EXERCISE OBJECTIVE
Please copy out the lines of the material below word for word, from the line containing "The image size" through the end of the material, both included, and leave the pictures out of your answer.

Material on locating words and elements
※
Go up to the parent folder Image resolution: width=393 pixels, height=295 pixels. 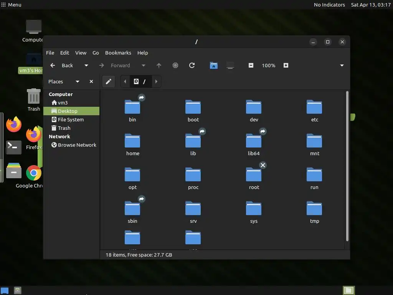159,65
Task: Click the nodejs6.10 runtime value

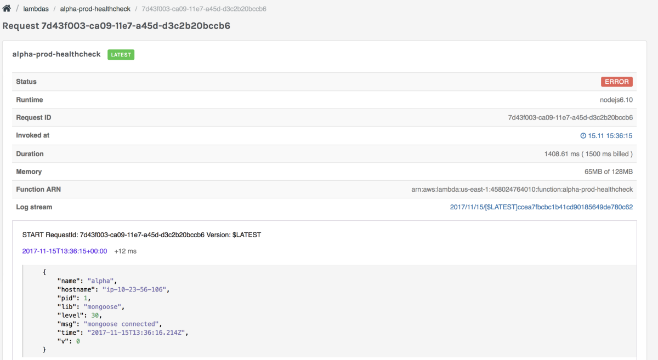Action: [616, 100]
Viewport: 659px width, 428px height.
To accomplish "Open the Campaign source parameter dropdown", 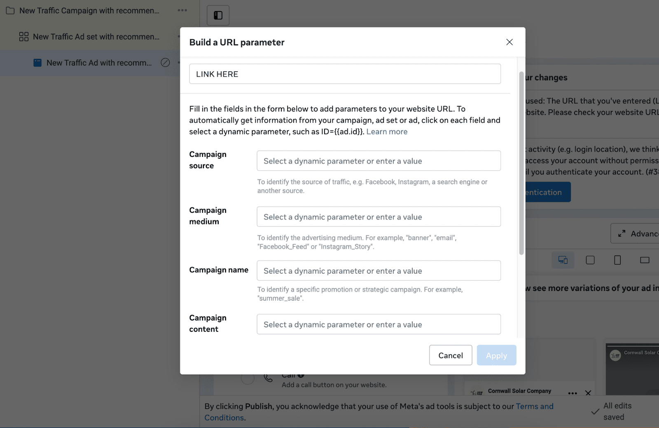I will tap(379, 161).
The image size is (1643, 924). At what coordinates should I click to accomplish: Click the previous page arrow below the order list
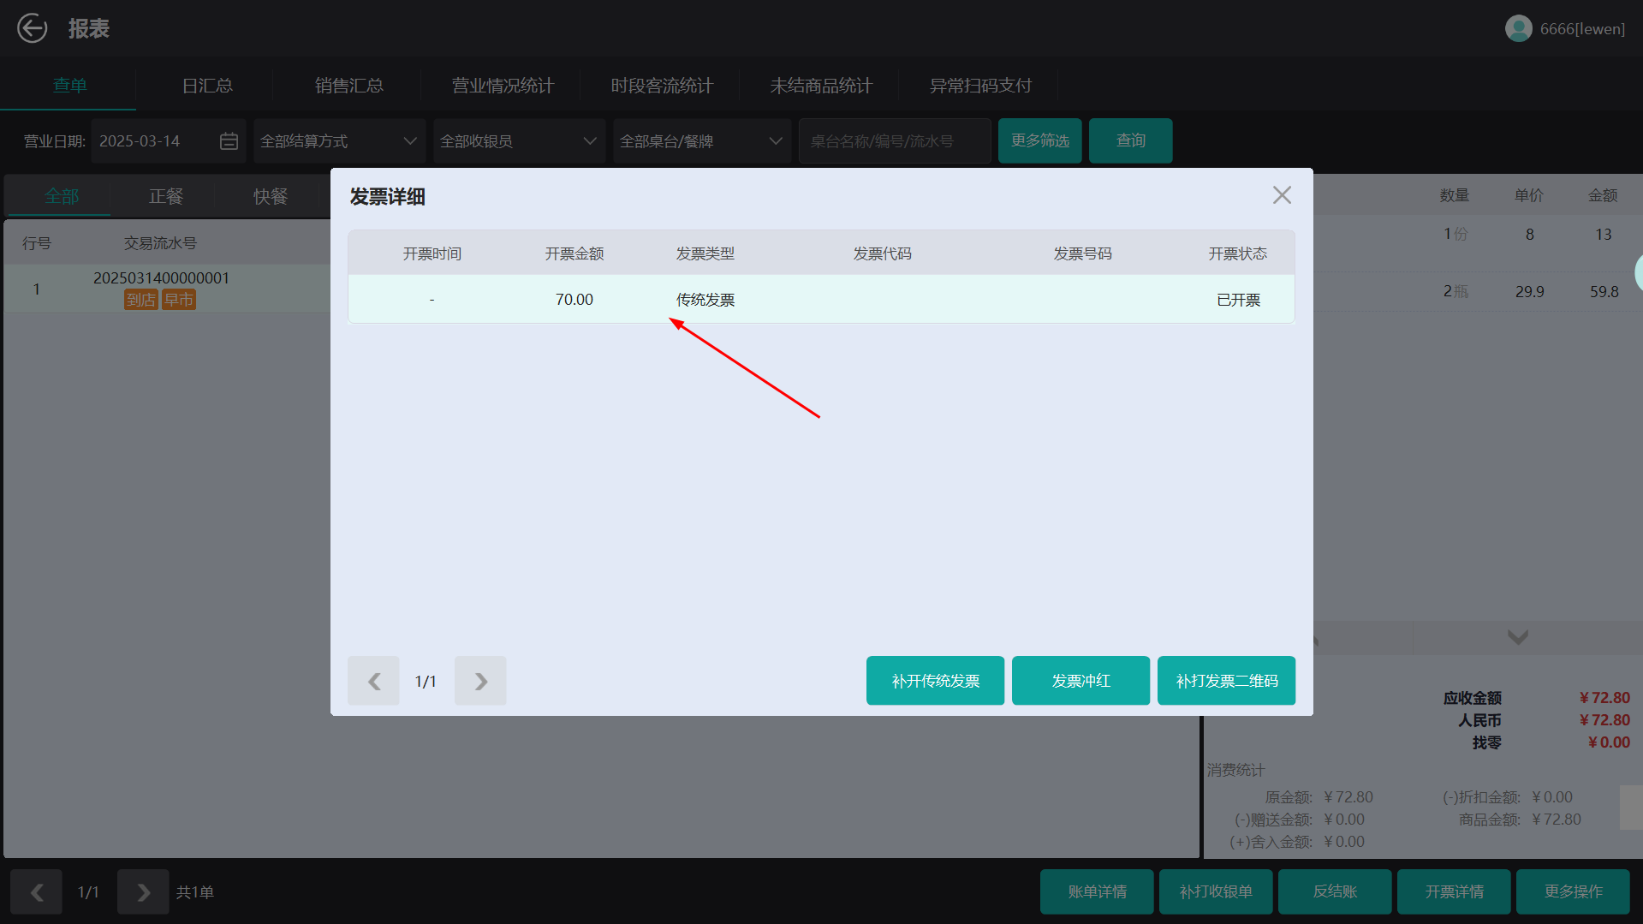pyautogui.click(x=36, y=891)
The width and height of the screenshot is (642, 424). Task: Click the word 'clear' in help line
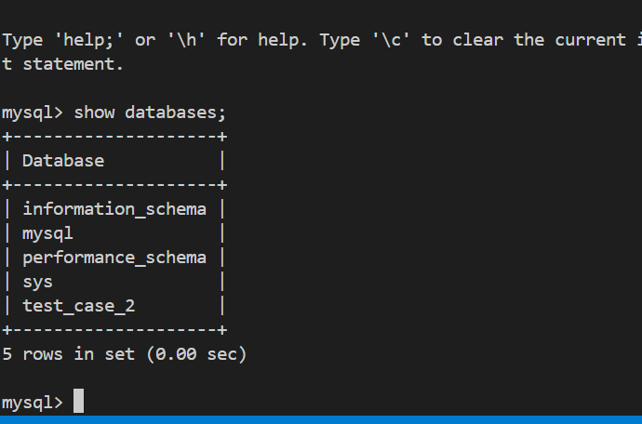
※
RESPONSE
The image size is (1643, 924). At what coordinates should I click to accomplish: Click the previous page arrow below the order list
pyautogui.click(x=36, y=891)
The width and height of the screenshot is (642, 424). Task: Click the word 'clear' in help line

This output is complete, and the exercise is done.